* Brief A
From the article on India's response to US trade sanctions, quote the passage that begins at the words "New Delhi: After" and stops after the words "Trade Organisation norms.".
* Brief B
According to the article on India's response to US trade sanctions, on what date will the matter be discussed in the meeting between Commerce Minister Piyush Goyal and trade associations?
* Brief C
Which people does the article on India's response to US trade sanctions name? List all of them.

* Text
India cautious on trade sanctions by the US; may negotiate

The Asian Age.

India, All India

The matter would be taken up for discussion on June 6 in the meeting between Commerce Minister Piyush Goyal and trade associations.

PM Narendra Modi with the USA President Donald Trump (Photo: Twitter)

New Delhi: After the trade sanctions imposed by the United States, India is carefully looking at means to calm things down. Bloomberg has reported that India may negotiate terms with the US after the latter withdrew the duty-free status of 2000 products being exported by the former.

The concession granted to India was not mandated by any trade agreement or treaty but offered voluntarily by the USA. This is the reason India may not retaliate by raising tariffs on the imports from the US. Any retaliation would put India in a bad light under World Trade Organisation norms.

The matter would be taken up for discussion on June 6 in the meeting between Commerce Minister Piyush Goyal and various trade associations.

Last year, when the US imposed higher tariffs on imports from India, the reciprocal message was sent from India following the steps taken by the European Union and China.

* Record excerpts
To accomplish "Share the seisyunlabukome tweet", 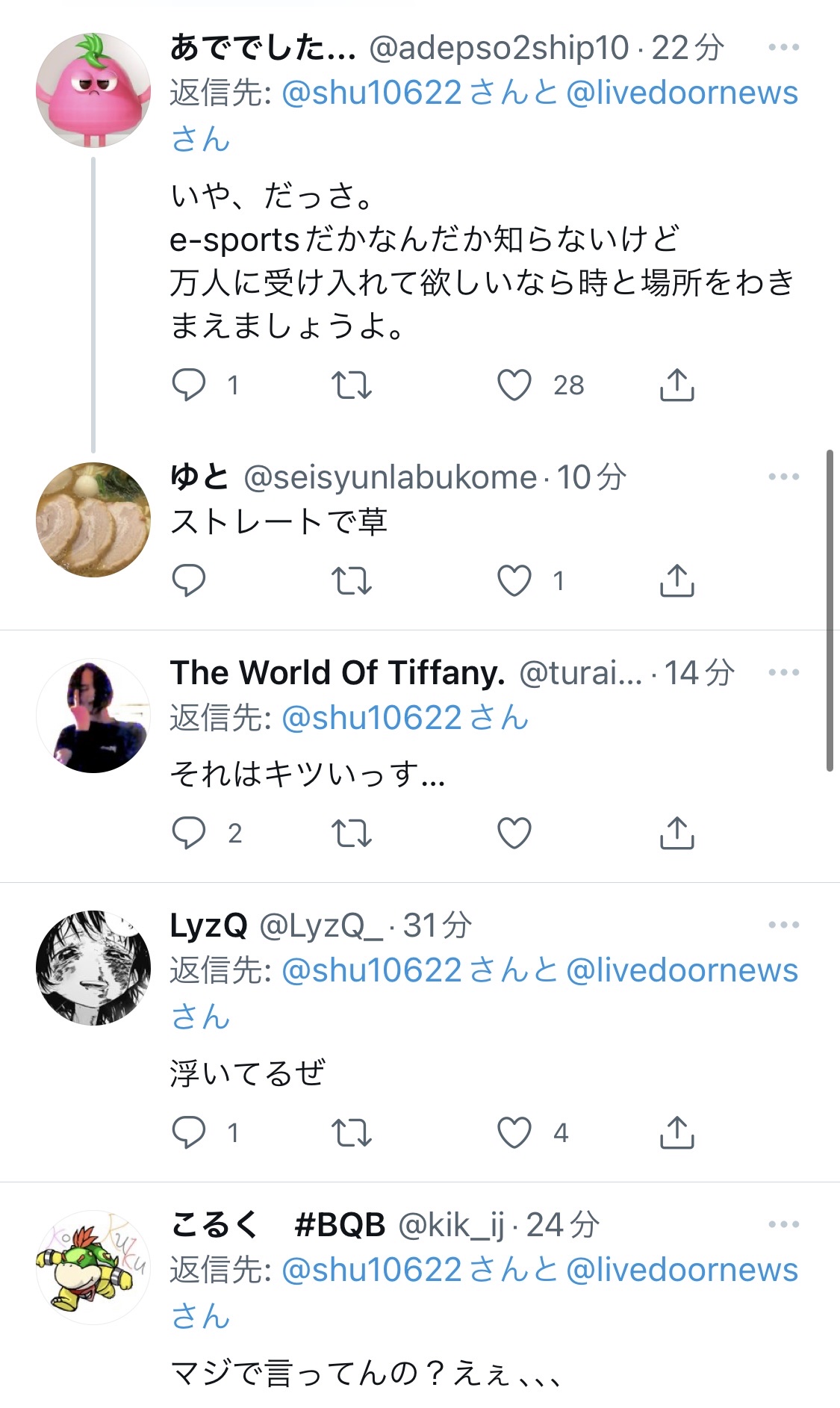I will pyautogui.click(x=676, y=581).
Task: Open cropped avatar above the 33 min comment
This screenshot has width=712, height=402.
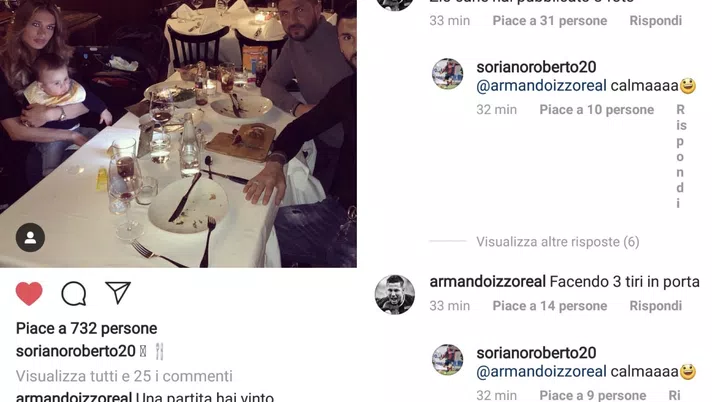Action: (395, 5)
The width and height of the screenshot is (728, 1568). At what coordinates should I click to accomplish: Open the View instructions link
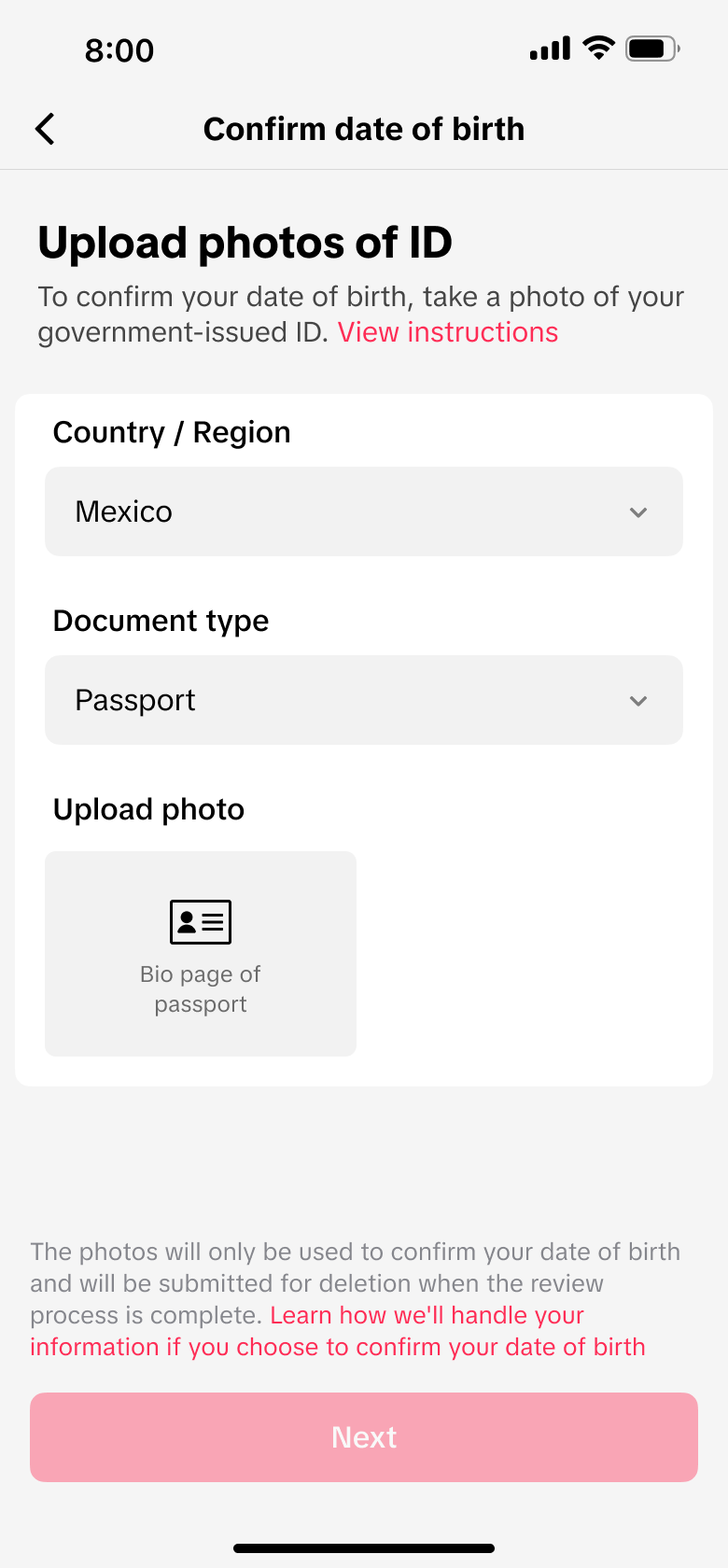(x=448, y=332)
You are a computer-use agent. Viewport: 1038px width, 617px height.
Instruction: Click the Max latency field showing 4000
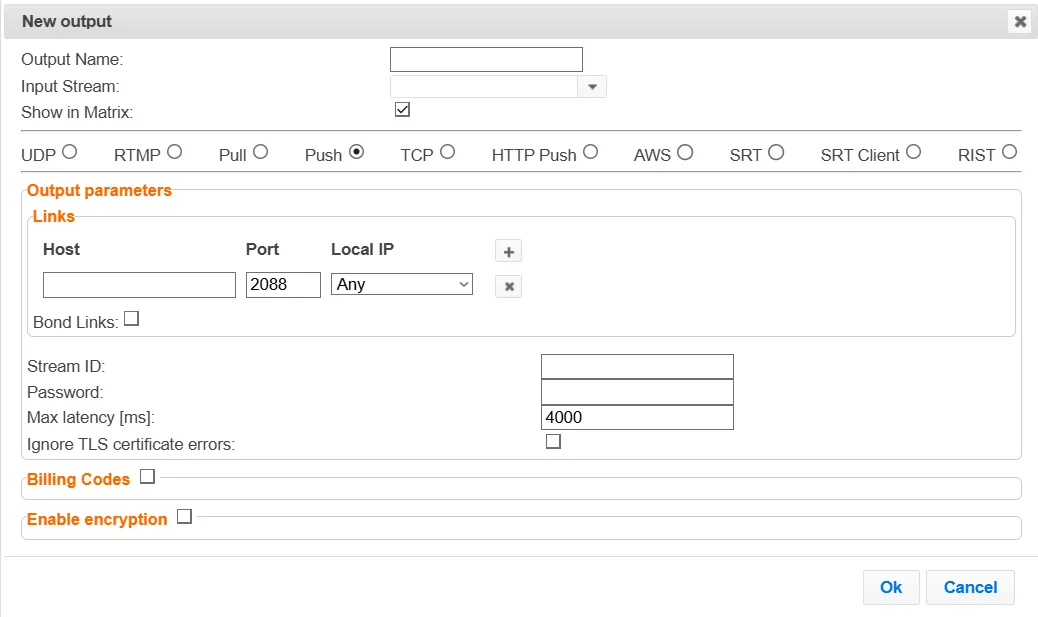point(637,417)

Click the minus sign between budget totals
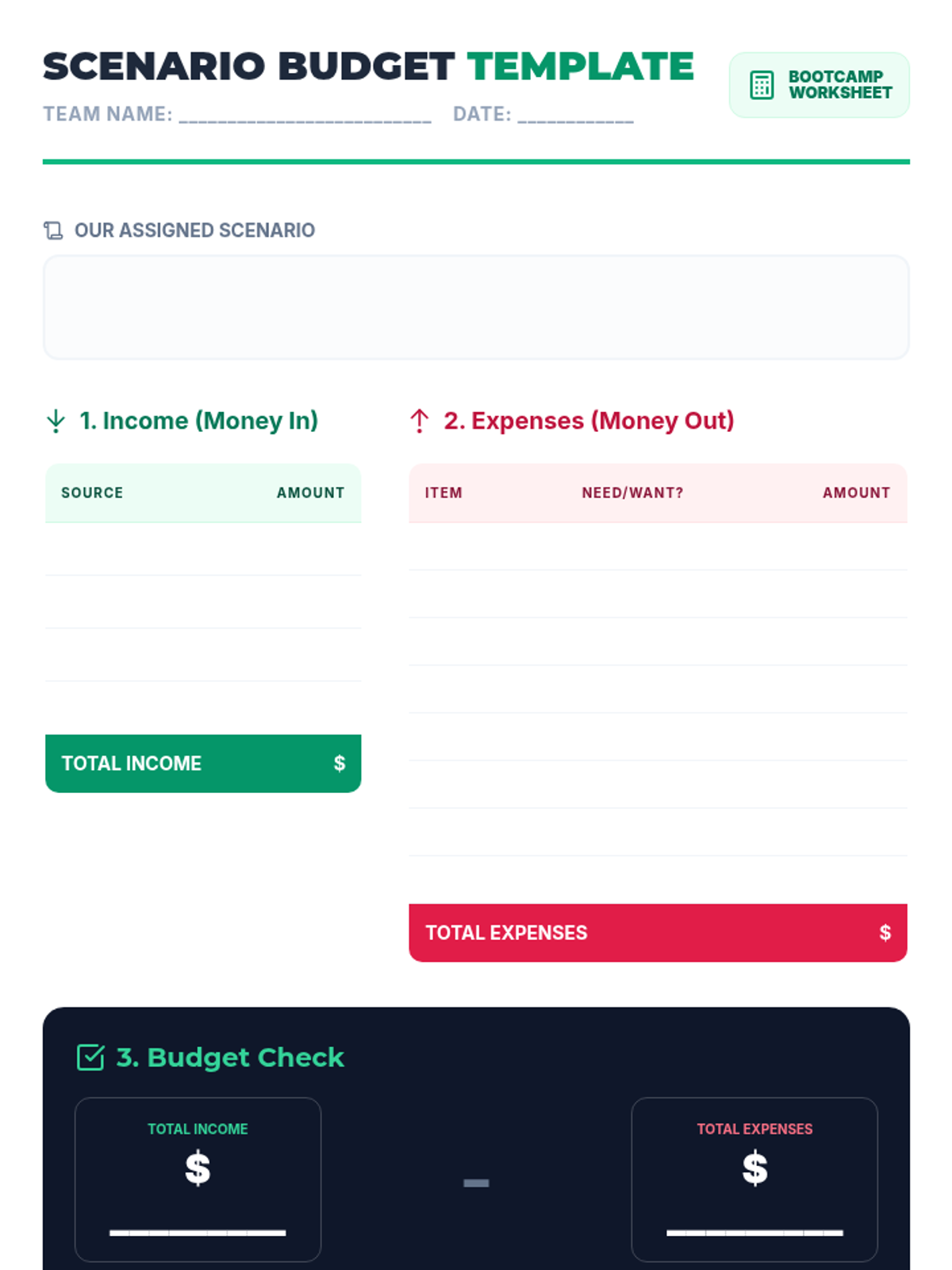pos(476,1183)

* Response A
New Delhi: After the trade sanctions imposed by the United States, India is carefully looking at means to calm things down. Bloomberg has reported that India may negotiate terms with the US after the latter withdrew the duty-free status of 2000 products being exported by the former.

The concession granted to India was not mandated by any trade agreement or treaty but offered voluntarily by the USA. This is the reason India may not retaliate by raising tariffs on the imports from the US. Any retaliation would put India in a bad light under World Trade Organisation norms.

* Response B
June 6.

* Response C
- Narendra Modi
- Donald Trump
- Piyush Goyal